Work item —
Each record beneath this line is to be copied exactly.
START Input data
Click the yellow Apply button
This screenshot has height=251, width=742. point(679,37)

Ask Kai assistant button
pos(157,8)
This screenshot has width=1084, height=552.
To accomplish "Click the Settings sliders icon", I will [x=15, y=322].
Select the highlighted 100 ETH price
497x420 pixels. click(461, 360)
END Input data
Exercise result —
Click the yellow Apply button
This screenshot has height=251, width=742. point(679,37)

Ask Kai assistant button
pos(157,8)
This screenshot has width=1084, height=552.
To accomplish "Click the Settings sliders icon", I will [x=15, y=322].
Select the highlighted 100 ETH price
497x420 pixels. click(461, 360)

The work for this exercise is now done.